▶ _WHAT IS REQUIRED_
If a line below contains "number", count it; then state how many such lines there are, and nothing else.

START ENTRIES SUPPLIED

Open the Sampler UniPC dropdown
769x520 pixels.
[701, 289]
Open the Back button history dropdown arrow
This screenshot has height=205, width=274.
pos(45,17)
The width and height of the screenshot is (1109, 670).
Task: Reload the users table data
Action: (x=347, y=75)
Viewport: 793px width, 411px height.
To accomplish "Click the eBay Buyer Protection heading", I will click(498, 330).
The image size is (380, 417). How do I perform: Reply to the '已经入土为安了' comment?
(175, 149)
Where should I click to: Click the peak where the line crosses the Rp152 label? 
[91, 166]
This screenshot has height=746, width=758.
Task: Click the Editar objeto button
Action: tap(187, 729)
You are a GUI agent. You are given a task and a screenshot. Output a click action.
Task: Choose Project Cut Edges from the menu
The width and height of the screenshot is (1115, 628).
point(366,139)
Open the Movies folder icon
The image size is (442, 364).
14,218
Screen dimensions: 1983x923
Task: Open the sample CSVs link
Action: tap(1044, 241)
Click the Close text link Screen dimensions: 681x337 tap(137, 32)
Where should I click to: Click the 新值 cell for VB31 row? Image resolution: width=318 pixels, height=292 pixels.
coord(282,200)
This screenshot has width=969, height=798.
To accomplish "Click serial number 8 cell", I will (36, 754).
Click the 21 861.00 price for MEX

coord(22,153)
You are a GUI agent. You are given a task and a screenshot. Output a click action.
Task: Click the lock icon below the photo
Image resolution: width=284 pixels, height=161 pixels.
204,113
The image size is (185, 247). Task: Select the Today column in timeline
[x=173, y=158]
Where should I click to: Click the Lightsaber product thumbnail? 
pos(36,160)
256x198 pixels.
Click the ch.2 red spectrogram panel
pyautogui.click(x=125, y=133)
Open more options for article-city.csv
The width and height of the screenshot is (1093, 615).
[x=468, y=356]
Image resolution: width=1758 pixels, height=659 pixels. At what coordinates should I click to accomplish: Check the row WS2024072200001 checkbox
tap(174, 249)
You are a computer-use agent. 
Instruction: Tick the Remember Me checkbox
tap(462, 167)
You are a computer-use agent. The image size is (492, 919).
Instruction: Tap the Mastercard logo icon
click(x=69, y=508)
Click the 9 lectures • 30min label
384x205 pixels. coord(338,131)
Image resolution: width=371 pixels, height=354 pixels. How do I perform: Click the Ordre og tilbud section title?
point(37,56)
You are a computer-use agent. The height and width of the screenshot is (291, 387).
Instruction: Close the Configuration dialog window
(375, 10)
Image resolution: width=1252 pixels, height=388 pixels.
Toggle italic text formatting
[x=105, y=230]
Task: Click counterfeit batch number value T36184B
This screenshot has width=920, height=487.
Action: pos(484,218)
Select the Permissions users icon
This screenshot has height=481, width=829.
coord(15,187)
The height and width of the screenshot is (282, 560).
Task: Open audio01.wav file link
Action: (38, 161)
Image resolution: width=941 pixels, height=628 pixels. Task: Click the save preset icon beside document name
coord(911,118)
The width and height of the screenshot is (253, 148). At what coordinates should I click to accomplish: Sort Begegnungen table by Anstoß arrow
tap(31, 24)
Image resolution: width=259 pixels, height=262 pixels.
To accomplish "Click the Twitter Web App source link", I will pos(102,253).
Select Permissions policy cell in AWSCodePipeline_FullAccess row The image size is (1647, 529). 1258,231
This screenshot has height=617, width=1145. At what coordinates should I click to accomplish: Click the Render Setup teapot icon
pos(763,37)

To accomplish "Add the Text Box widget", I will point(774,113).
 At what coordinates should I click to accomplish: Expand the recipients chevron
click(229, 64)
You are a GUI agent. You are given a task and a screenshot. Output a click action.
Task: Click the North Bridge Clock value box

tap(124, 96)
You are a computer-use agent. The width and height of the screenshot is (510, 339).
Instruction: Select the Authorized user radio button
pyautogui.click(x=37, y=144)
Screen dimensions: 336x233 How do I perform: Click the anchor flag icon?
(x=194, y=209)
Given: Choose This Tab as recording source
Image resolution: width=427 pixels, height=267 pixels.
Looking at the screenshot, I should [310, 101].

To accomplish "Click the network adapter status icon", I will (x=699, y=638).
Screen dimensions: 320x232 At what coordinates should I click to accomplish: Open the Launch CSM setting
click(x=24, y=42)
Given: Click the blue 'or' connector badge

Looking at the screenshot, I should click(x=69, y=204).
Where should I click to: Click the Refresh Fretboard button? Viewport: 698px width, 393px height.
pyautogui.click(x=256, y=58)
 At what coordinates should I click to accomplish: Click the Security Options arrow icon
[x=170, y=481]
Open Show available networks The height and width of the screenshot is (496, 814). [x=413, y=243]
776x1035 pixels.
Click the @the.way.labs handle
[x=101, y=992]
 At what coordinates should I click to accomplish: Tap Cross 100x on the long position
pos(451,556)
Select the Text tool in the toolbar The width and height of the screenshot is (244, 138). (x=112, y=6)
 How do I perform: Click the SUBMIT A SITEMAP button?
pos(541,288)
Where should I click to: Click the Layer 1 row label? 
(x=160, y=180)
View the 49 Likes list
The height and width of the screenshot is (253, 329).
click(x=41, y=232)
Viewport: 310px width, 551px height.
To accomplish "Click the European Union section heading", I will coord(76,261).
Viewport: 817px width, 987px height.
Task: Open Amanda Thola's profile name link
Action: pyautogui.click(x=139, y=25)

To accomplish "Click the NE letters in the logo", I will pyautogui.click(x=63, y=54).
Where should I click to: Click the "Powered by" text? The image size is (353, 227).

END ENTRIES SUPPLIED

▶ _ANSWER FOR THIS EXERCISE_
2